While he was in L.A., Mr. Frey acquired a number of tattoos, his own personal footnotes. “I’ve seen you glance at this one,” he said, displaying a row of letters on the inside of his left wrist: S.P.C.D.H.C. “Simplicity, Patience, Compassion, Discipline, Honesty, Courage,” he said. “Words to live by. When I see that, it reminds me that these things embody the person I want to be.”
He pulled back his shirt to reveal others. “That’s a symbol of birth and rebirth,” he said, pointing to a small phoenix. “That is a Taoist symbol of life. I have my wife’s initials on my chest. I very deliberately scar myself so that I remember these things. However twisted my logic may be, by scarring myself, I’m making a commitment to myself. I’m committed to the things on my wrist.”
Mr. Frey keeps a few other messages to himself on the wall in front of the iMac where he writes. They read like Nike ad copy: “BE BOLD.” “Life is hard. Be harder.” “Bare Your Soul.” “A page a day. Anything less is unacceptable you punk-ass-bitch-motherfucker. Anything less is unacceptable.”
Mr. Frey didn’t like being compared to Mr. Eggers or David Foster Wallace. It miffed him–though he’d convinced himself it was ultimately a good thing.
“I think my approach to telling a story couldn’t be more different than theirs is,” he said. “I think they’re full of bells and whistles and tricks and being cute and being ironic and being all this shit. To be honest, I don’t understand it. It’s not how I think or how I feel. I think [Mr. Van Sant] thinks of those guys as sort of being the leading writers of my age. Eggers and I are exactly the same age. If there’s a guy out there who is ‘The Guy’ of my generation, it’s Eggers. In that sense, I was honored by the comparison.” (He also said Mr. Van Sant has expressed interest in directing a film version of his memoir.)
Mr. Frey’s work isn’t really generational per se. He’s not especially funny–sardonic, maybe, but not in an ironic way. He doesn’t allude to, say, Gilligan’s Island or MTV. In fact, his story seems to exist in a vacuum, without allusion to current events or historical context. That’s partly because the book takes place in rural Minnesota. But it’s also a self-conscious style.

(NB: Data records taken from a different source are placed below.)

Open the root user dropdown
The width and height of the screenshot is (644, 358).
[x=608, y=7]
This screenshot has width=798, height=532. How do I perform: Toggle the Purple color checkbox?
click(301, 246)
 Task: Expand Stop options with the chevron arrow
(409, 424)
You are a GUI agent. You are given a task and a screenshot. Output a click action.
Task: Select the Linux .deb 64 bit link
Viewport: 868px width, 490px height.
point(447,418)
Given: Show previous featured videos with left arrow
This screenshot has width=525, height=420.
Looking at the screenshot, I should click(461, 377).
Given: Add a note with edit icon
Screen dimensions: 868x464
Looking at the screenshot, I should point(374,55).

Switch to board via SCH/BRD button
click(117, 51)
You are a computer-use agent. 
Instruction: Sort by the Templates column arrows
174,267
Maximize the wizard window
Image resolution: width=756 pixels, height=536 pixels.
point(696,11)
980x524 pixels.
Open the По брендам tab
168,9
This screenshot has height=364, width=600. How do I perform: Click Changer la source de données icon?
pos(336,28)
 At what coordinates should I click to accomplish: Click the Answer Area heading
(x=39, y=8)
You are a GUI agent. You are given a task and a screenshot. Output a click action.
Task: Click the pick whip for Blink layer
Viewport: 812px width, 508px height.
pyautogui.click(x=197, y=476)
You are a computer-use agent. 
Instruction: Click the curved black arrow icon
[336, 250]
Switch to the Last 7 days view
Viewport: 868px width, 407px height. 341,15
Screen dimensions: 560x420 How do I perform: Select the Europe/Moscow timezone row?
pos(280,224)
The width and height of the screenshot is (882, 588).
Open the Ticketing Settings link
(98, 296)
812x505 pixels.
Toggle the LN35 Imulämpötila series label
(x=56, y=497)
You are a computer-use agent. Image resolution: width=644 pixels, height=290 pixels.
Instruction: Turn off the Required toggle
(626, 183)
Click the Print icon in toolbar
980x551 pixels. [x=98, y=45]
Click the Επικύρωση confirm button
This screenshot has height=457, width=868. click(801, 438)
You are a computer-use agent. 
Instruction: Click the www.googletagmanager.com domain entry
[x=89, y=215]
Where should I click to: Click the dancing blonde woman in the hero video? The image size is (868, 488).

“All that matters is what the feelings are and what the events are,” he explained over lunch one afternoon at the Socrates diner in Tribeca. “It’s not about all this trickery. When I think about writing, I have a very simple formula: Where was I? Who was I with? What happened? And how did it make me feel? Those are the only important things. It doesn’t matter if I can write a sentence that’s a page long or if I have 30 pages of footnotes in the back or people chuckle at the introduction page. I want to move people and have them understand what I felt, what I went through and what I felt other people were feeling and going through.”
While he’s read Jonathan Franzen and Zadie Smith–he had about 300 books haphazardly stacked against a wall in his loft–he is stridently uninterested in being among them. “I don’t give a fuck what Jonathan Safran whatever-his-name does or what David Foster Wallace does. I don’t give a fuck what any of these people do. I don’t hang out with them, I’m not friends with them, I’m not part of the literati. I think of myself as outside of this publishing culture.”
But Mr. Frey does appear to share one thing with Mr. Eggers: an acute sensitivity to criticism. “ Kirkus called me pretentious. Am I pretentious in my self-regard because I’m serious about what I do? Because I’m moving against the trend of irony? I don’t know. I hope I’m a bullet in the heart of that bullshit.”